The Hughes 38-3 or Hughes 38 Mark III, is a Canadian sailboat that was designed by Sparkman & Stephens as a cruiser-racer and first built in 1977.

The Hughes 38-3 is a development of the Hughes 38-2, which was developed in turn from the Hughes 38-1. All three designs use Sparkman & Stephens' hull design number 1903.

==Production==
The design was built by Hughes Boat Works in Canada, from 1977 until 1982, but it is now out of production.

==Design==
The boat differs from the 38-2 in that it has a larger coach roof and a commensurately smaller cockpit, plus other minor design changes.

The Hughes 38-3 is a recreational keelboat, built predominantly of fibreglass, with wood trim. It has a masthead sloop rig; a raked stem; a raised counter, reverse transom; a skeg-mounted rudder controlled by a wheel and a fixed, swept fin keel. It displaces 14500 lb and carries 6400 lb of ballast.
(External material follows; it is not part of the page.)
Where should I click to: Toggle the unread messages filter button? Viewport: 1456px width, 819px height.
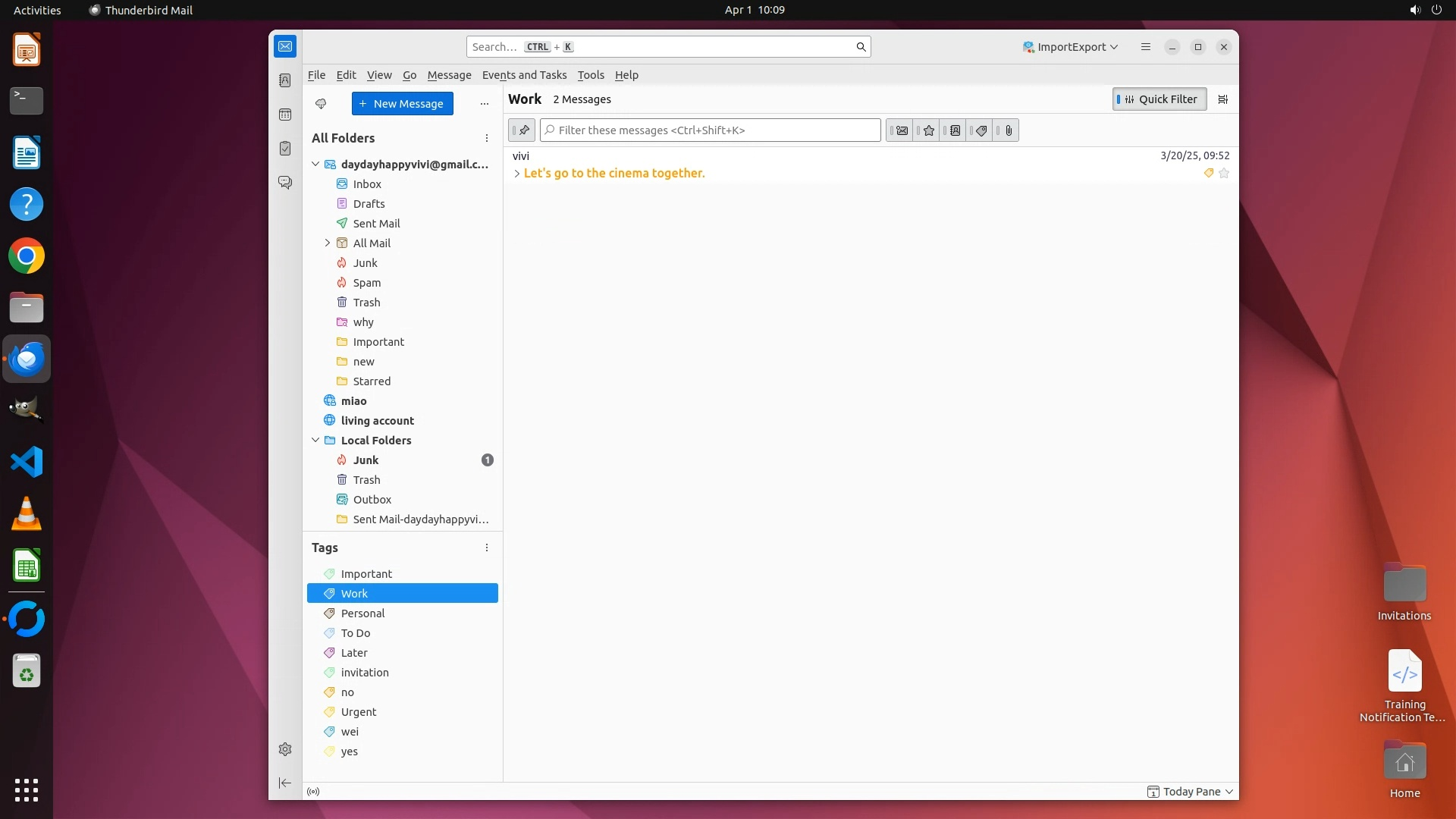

The boat has a draft of 5.83 ft with the standard keel.

The boat was factory-equipped with a Universal Atomic 4 gasoline engine for docking and manoeuvring. The fuel tank holds 15 u.s.gal and the fresh water tank has a capacity of 45 u.s.gal.

The cabin design includes sleeping accommodation for five people, with a double "V"-berth in the bow cabin, two straight settees in the main cabin to port and starboard and an aft quarter berth on the port side. The galley is located on the starboard side just forward of the companionway ladder. The galley is equipped with a two-burner stove, ice box and a sink. A navigation station is opposite the galley, on the port side. The head is located just aft of the bow cabin on the port side.

The design has a hull speed of 6.96 kn.